But the belt-tightening should lead to a solid MOCA, Young said.

With a planned Nov. 14 celebration and a fanfare proclaiming a “MOCA renaissance,” he said, the museum will open a new exhibition of its permanent collection and, he hopes, announce “a number of very substantial” new donations of art. “We’ve made it a big date for us, and we’ve got to do something to justify that.

“At that time, hopefully, we’ll be able to say MOCA has gotten through its problems. . . . MOCA is back full bore,” Young said during a wide-ranging discussion with The Times’ arts staff Wednesday afternoon.

Young became MOCA’s chief executive at the behest of Eli Broad, the philanthropist who is underwriting MOCA’s $30-million bailout, which the board implemented rather than accept a competing merger offer from the Los Angeles County Museum of Art. He did not specify how many more jobs must be sacrificed to produce a balanced budget for the 2009-10 fiscal year. Reductions in pay and benefits are also under consideration.

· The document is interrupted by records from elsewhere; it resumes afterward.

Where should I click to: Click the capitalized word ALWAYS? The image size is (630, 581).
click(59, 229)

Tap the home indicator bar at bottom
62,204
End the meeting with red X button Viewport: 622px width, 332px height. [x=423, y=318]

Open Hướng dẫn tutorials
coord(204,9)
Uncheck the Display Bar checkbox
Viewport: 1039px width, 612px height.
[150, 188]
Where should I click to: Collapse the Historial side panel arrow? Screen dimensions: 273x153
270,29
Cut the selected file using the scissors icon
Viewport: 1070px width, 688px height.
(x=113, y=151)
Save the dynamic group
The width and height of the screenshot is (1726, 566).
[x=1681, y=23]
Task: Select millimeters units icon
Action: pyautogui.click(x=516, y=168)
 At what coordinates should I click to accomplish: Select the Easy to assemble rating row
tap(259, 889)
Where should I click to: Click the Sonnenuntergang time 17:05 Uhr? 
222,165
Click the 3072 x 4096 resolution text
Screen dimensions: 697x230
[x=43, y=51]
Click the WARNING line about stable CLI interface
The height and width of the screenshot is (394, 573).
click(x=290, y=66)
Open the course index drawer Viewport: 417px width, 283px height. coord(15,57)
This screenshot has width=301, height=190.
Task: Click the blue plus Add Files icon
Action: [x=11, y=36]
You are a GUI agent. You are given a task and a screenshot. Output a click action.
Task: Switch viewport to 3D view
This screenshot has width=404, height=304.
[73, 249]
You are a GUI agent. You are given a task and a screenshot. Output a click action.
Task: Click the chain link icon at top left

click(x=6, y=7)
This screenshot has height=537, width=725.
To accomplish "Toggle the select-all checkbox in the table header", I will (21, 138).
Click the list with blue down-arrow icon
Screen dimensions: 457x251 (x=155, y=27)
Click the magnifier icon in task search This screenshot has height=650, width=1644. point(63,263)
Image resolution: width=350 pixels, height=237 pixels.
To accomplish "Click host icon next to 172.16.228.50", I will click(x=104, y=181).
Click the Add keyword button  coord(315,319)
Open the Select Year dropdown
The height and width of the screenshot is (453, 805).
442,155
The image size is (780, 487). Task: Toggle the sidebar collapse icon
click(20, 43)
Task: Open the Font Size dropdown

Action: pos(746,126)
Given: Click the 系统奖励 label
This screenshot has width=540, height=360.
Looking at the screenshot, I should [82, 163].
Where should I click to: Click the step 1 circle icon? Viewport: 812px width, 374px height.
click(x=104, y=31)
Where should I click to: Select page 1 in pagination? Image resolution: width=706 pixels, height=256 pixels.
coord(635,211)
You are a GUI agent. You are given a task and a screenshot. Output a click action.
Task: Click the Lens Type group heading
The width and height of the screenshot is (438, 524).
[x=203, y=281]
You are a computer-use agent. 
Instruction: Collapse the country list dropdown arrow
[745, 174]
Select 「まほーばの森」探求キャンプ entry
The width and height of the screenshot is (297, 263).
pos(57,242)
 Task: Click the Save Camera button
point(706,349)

Spending will total $13.5 million to $15 million, he said, yielding MOCA’s most austere budget in more than a decade. It’s a severe retreat from the $20 million-plus in yearly spending that had been the norm since 2005-06.

As he works on a budget to present to the trustees May 21, Young said, he’s trying to “make cuts that are not going to knock out quality. We’ll do a little less but do it very well.”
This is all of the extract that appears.